Healthy gut microbiota can help reduce metabolic syndrome risks

 A new study has revealed that healthy gut microbiota can help prevent metabolic syndrome, which is a combination of factors that increases risk for heart disease, diabetes and stroke in people.

Washington: A new study has revealed that healthy gut microbiota can help prevent metabolic syndrome, which is a combination of factors that increases risk for heart disease, diabetes and stroke in people.

Dr. Andrew Gewirtz, a professor in the Institute for Biomedical Sciences at Georgia State said that developing a means to promote a healthier microbiota can treat or prevent metabolic disease and they confirm the concept that altered microbiota can promote low-grade inflammation and metabolic syndrome and advance the underlying mechanism.

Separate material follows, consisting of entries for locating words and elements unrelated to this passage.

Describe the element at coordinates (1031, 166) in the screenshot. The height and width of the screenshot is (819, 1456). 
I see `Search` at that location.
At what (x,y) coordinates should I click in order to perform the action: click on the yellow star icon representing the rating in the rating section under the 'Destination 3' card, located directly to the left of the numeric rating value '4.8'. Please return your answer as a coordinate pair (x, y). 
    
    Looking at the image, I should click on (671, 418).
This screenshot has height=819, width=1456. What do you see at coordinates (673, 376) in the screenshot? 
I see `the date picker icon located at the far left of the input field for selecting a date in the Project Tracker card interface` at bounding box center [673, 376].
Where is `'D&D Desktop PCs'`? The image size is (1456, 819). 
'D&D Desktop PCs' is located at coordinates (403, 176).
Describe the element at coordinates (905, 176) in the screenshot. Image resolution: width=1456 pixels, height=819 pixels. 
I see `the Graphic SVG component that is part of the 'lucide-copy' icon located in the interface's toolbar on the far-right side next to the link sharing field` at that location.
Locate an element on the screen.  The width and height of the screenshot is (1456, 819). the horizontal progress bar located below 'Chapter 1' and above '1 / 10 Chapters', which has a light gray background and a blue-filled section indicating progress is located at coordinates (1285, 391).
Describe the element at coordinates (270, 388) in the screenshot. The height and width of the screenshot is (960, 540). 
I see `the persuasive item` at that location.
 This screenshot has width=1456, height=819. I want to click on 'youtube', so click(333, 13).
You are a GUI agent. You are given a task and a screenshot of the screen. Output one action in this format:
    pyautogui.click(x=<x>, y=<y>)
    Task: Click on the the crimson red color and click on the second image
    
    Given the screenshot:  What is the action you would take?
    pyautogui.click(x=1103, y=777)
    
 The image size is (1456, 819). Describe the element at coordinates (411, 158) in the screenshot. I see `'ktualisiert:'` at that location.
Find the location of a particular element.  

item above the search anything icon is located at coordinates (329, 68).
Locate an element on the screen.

Gut microbiota performs key functions in health and when it becomes dysregulated it can promote chronic inflammatory diseases such as Crohn's disease and ulcerative colitis. In addition, altered gut microbiota promotes inflammation that leads to metabolic syndrome.

Normally, the bacteria are in the mucous layer at a certain distance away from epithelial cells. The researchers showed altered gut microbiota was more aggressive in infiltrating the host and gets very close to the epithelium. This altered population produces flagellin and lipopolysaccharide, which further promote inflammation.

Gewirtz further mentioned that they have filled in a lot of the details about how it works; it's the loss of TLR5 on the epithelium, the cells that line the surface of the intestine and their ability to quickly respond to bacteria and that ability goes away and results in a more aggressive bacterial population that gets closer in and produces substances that drive inflammation.

The study is published in the journal Gastroenterology.